**Excerpted records:**
+ + +

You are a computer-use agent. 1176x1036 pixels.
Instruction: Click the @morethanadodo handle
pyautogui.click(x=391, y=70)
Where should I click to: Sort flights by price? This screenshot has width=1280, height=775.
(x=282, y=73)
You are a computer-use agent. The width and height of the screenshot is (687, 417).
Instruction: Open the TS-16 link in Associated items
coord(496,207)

+ + +

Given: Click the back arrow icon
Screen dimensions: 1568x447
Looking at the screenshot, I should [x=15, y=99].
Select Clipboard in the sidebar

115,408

+ + +

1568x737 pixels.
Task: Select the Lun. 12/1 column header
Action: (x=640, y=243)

+ + +

**Directions for this task:** Your response should contain each line of the listing in which the word "computer" occurs.

**Answer to this problem:**
You are a computer-use agent. 1176x1036 pixels.
You are a computer-use agent. The width and height of the screenshot is (687, 417).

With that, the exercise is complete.